[Collected data]
================
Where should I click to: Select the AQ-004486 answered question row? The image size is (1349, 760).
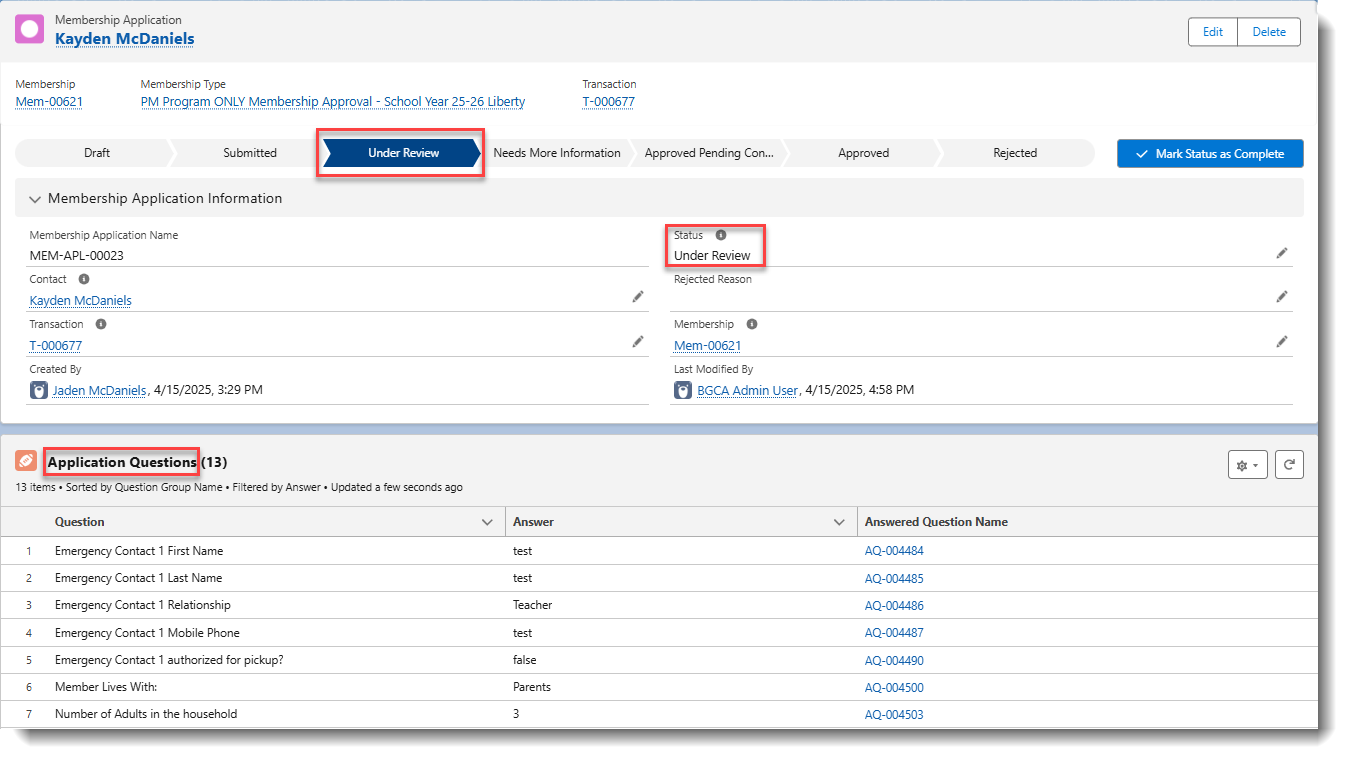(894, 605)
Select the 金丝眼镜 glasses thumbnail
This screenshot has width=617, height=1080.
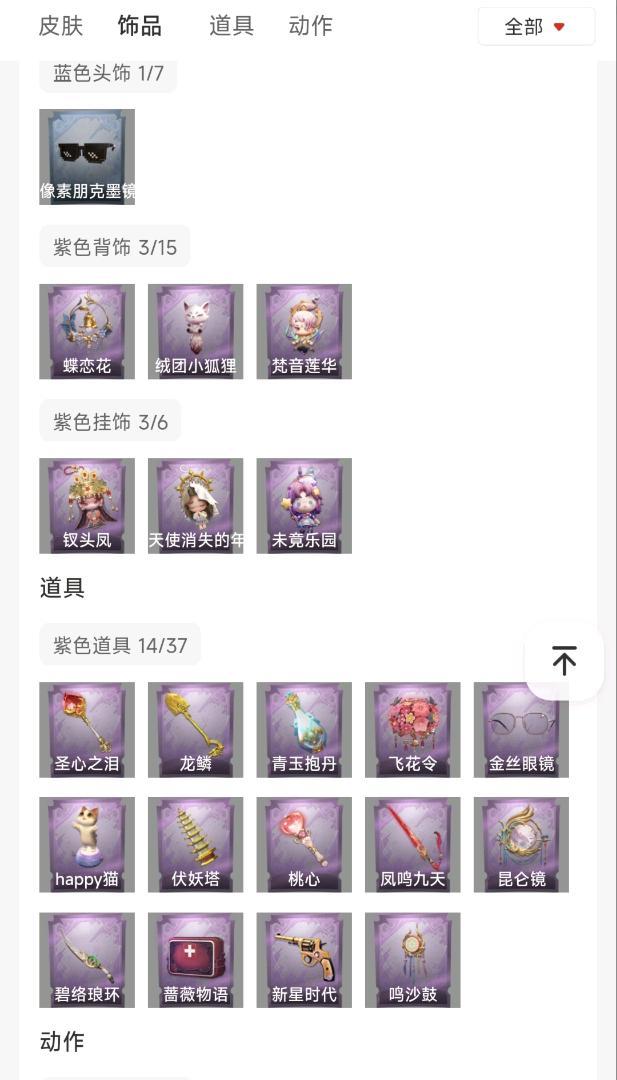coord(521,730)
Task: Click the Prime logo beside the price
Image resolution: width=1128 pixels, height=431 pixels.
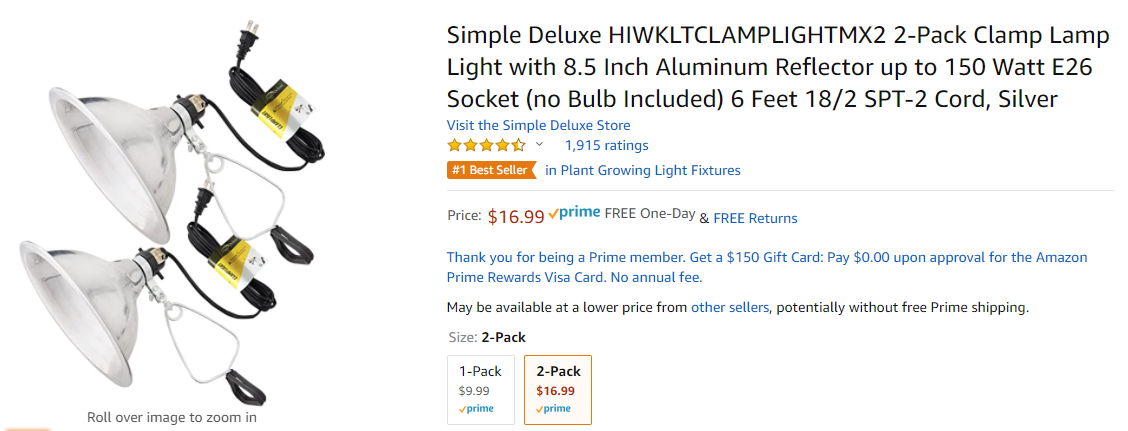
================
— PROBLEM DETAILS —
Retype every entry exactly, but keep the pictures out of your copy.

— SOLUTION TO THIS TASK —
Where should I click to: Select the AQ-004486 answered question row? The image size is (1349, 760).
(894, 605)
Select the 金丝眼镜 glasses thumbnail
This screenshot has width=617, height=1080.
coord(521,730)
Task: Click the Prime logo beside the price
Image resolution: width=1128 pixels, height=431 pixels.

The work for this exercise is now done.